Le texte, qui sera discuté en séance le 27 septembre 2016, vise à ratifier l'ordonnance confiant à une filiale commune de la SNCF et d'Aéroports de Paris le soin de mener à bien ce chantier estimé à 1,4 milliard d'euros.
 
Contrairement à d'autres aéroports internationaux, l'aéroport Paris-Charles-de-Gaulle ne bénéficie pas actuellement d'une desserte dédiée, obligeant les passagers aériens à emprunter la route (les autoroutes A1 et A3, qui sont déjà parmi les axes les plus chargés d'Île-de-France) ou le RER B (entre 30 et 50 minutes jusqu'à la gare du Nord), déjà saturé par les trajets domicile-travail.
  
Le secrétaire d'État aux Transports, Alain Vidalies, a rappelé que le CDG Express – 32 kilomètres de long, dont 8 kilomètres de voies nouvelles – constituait aussi "un atout" de la candidature de Paris pour l'accueil des jeux Olympiques de 2024.
 
Si les députés ont tous soutenu l'intérêt du projet, plusieurs se sont inquiétés des conséquences du financement du projet sur l'endettement déjà très élevé de la SNCF et alors que M. Vidalies a confirmé qu'il n'y aurait aucune "subvention publique".

Déroger à la règle d'or

SNCF Réseau investira "autour de 250 millions d'euros" dans la future liaison ferroviaire, mais le gouvernement souhaite que cette somme échappe à la "règle d'or" censée plafonner la dette abyssale de l'entreprise, a indiqué, le 20 septembre, le secrétaire d'Etat aux Transports, Alain Vidalies devant la commission développement durable de l'Assemblée nationale, car "il s'agit d'un projet tout à fait spécifique".

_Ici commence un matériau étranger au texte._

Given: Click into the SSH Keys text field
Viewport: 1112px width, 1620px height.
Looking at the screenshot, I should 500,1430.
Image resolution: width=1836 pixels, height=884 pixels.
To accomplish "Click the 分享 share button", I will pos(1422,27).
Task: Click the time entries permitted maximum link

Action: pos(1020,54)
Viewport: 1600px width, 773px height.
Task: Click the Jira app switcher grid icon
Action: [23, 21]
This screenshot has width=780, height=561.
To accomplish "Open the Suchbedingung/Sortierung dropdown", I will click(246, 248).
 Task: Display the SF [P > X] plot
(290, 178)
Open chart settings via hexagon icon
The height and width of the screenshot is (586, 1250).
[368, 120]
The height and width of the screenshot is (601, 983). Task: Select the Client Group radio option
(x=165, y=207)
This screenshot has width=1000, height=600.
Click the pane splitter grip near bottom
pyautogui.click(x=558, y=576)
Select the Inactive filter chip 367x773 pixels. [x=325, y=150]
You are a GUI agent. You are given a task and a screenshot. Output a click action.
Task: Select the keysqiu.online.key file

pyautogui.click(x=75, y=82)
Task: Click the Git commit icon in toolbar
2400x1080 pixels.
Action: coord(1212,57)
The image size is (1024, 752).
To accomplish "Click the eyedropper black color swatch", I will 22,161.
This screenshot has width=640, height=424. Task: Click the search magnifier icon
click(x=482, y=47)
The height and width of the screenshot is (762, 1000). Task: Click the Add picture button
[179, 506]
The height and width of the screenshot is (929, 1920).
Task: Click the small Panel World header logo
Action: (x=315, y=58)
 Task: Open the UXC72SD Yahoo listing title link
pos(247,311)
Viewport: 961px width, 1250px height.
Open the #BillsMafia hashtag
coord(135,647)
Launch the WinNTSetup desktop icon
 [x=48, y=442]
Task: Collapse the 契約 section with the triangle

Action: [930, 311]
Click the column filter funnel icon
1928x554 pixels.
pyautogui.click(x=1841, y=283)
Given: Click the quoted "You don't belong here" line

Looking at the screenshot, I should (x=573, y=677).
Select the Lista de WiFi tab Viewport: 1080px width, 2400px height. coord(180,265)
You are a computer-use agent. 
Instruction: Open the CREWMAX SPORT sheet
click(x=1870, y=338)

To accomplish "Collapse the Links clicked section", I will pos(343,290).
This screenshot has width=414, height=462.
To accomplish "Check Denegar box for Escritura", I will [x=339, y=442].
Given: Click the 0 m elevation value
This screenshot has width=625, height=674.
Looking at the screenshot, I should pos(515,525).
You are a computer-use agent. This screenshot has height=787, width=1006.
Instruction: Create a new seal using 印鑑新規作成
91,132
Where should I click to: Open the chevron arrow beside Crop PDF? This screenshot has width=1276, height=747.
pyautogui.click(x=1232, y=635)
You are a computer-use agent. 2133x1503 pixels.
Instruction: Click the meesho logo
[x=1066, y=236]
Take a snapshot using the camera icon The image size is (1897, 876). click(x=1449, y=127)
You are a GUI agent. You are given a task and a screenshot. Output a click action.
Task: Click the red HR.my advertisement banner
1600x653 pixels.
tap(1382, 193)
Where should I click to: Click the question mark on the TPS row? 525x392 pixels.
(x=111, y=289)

Un projet d'arrêté en ce sens a été soumis au Conseil d'État et "s'il s'avérait qu'on nous indique que c'est de nature législative, le gouvernement le soumettra par voie d'amendement dans la discussion la semaine prochaine",  a-t-il ajouté. Anticipant la décision du Conseil d'État, le secrétaire d'État aux Transports a affirmé que "dès lors que la règle d'or résulte d'un vote du Parlement, c'est bien le Parlement lui-même qui a seule compétence pour éventuellement y déroger".
 
"Cette piste reste à l'étude et n'a pas fait l'objet de décision définitive à ce jour, sachant qu'elle devra être autorisée par la Commission européenne", a assuré M. Vidalies, signalant qu'un financement par l'Europe "dans le cadre du plan Juncker a été par ailleurs sollicité".

Un financement qui divise
  
"C'est un financement choquant quand on connaît l'endettement du secteur ferroviaire", a déploré l'UDI Bertrand Pancher, qui aurait préféré que l'État et les collectivités locales financent le projet. L'orateur PS, Gilles Savary, a plaidé pour une contribution plus importante de la part d'ADP.
  
Comme financement complémentaire, M. Vidalies a confirmé que le gouvernement étudiait la mise en place d'une taxe d'un euro sur les billets d'avions des passagers à Roissy (sauf ceux en correspondance), en dépit des protestations des compagnies aériennes. "Nous avons besoin de cette recette supplémentaire à ce stade", a-t-il plaidé, soulignant que les seules recettes d'exploitation (avec un billet prévu à 24 euros) ne suffiraient pas à rentabiliser le projet.
  
Le PDG du groupe ADP, Augustin de Romanet, avait justifié cette taxe en soulignant que "le financement de cette opération va nécessiter plus de un milliard d'emprunt pendant six ans de travaux, pendant lesquels nous n'aurons aucune recette".
  
M. Vidalies a également assuré aux députés que ce "projet spécifique" ne se ferait pas au détriment du "train du quotidien", comme le craignent des associations d'usagers du RER B.